Oprah & Gayle’s Totally Excellent Adventure
Oprah and BFF (but not lesbian lover) Gayle King hit the road this summer on an 11-day trek from Santa Barbara, Cal., to NYC for the Tony Awards. With a camera crew in tow. In other words, just your average road trip.
Here’s what I learned:
* Oprah’s home movies are no funnier than yours or mine, but then we don’t air ours on a nationally syndicated television program
* Ms. Winfrey hasn’t pumped gas in more than 20 years, because when she needs to get from Point A to Point B, somebody else drives her. Actually, I always have a driver, too. His name is Dave. He’s my husband. In exchange, I pack his lunch every day. I know Oprah disapproves of this sort of compromise, called marriage, but she probably doesn’t need Steadman’s health insurance coverage.

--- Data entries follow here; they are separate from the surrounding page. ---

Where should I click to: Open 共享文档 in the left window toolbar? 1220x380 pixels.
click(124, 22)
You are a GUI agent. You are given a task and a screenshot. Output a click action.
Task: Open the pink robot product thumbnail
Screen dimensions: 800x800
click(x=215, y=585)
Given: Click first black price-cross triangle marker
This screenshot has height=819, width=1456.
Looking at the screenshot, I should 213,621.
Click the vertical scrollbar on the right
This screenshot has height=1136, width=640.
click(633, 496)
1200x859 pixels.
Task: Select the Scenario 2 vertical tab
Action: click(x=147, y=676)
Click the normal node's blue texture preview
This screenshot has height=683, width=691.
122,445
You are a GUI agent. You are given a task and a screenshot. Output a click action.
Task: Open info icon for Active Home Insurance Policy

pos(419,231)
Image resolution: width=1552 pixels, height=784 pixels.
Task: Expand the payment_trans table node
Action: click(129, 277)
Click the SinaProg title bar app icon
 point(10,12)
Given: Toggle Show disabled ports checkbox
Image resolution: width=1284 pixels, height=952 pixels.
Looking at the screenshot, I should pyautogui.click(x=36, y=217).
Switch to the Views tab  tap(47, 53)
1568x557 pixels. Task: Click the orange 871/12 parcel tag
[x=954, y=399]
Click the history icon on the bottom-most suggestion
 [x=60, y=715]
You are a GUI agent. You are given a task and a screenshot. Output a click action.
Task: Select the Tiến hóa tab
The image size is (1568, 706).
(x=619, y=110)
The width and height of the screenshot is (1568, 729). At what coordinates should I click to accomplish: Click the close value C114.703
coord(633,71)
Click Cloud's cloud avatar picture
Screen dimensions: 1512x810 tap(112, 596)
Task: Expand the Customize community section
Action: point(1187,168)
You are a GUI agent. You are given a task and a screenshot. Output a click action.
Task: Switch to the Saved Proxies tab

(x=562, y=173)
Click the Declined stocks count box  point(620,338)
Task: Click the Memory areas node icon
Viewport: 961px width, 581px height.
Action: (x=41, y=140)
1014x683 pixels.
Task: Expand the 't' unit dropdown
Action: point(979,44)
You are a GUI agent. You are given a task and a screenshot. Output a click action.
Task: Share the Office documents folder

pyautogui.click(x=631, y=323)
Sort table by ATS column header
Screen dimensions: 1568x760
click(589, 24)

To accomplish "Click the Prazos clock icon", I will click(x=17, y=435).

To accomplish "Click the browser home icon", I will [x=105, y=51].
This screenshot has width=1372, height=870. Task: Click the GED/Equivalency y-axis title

“Oprah and Gayle’s Big Adventure” ate up the entire hour of the talk show queen’s debut episode of the 2006 television season. And reminded me why it is that she annoys me so.
Martha Stewart, who plies her own slightly uncomfortable mix of cooking-and-craft-show-meets-celebrity-interview, does not purport to be one of her viewers. She is infinitely superior to us in so many ways, other than her limited arsenal of adjectives (beautiful, amazing), and doesn’t pretend for a second to be otherwise. I can respect that.
But Oprah. Oprah likes us to think that she still remembers her po’ roots. Oprah likes us to think that she’s a woman of the people who just happens to have a gazillion dollars. Oprah likes us to think that when she sits on the couch with Jennifer Aniston, she’s our stand-in, equally awestruck by the glitterati before her.
I think not.
Oprah and Gayle were stymied by the check-in process at their Las Vegas hotel. Because they’re usually ushered to their room by a private escort. Oprah and Gayle were unable to locate a grocery store to buy healthy snacks. Because someone usually does their shopping for them. (As they circle around Vegas, Oprah notes that they are looking for a “place called Albertson’s” as if it were Mars. OMG. Albertson’s is the parent company of Jewel-Osco, which is only like the biggest supermarket chain in Chicago, where Ms. Winfrey shoots her show.)
I know that I was supposed to be amused, that O & G thought their antics were worthy of Abbott & Costello or minimally Bill & Ted. Instead, they felt like a slap in the face to anyone who’s ever taken an honest-to-god road trip, sans film crew, sans luxury hotel, sans XM satellite radio. I mean, King’s idea of a car game was something called “Would You Rather…” (supplied by Oprah’s staff, natch), which had her asking O, “Would you rather urinate out of your nose or smell through your genitalia?” I am not making this up. Holy crap, who hasn’t heard of the License Plate Game or I Spy?
The road trip is the quintessential American vacation; Dave and I succumbed to its lure ourselves last summer. To have Oprah appropriate it and turn it into reality TV, as if Gayle King invented the maneuver of napping in the passenger seat, is insulting. (That’s my move—step off.)
For the rest of us, hitting the road is not some lark when we get bored with jetting to Hawaii in our private plane—it’s the way we travel. By minivan and motorcycle, RV and VW Bus. We know how to read a map, we’re geniuses at the pump, we bring along coolers full of snacks and when we run out of food, we fill our pockets with bagels and fruit swiped from the hotel’s continental breakfast. We pull up to motels without advanced reservations and hope for the best. Some of us camp. We get grouchy and tired of being in the car. We spend far too much time at places like the Corn Palace.
That’s what we plain, simple folk do. We do it better than Oprah, who is not plain, simple folk. And we know not to bore our friends with the details when we get home.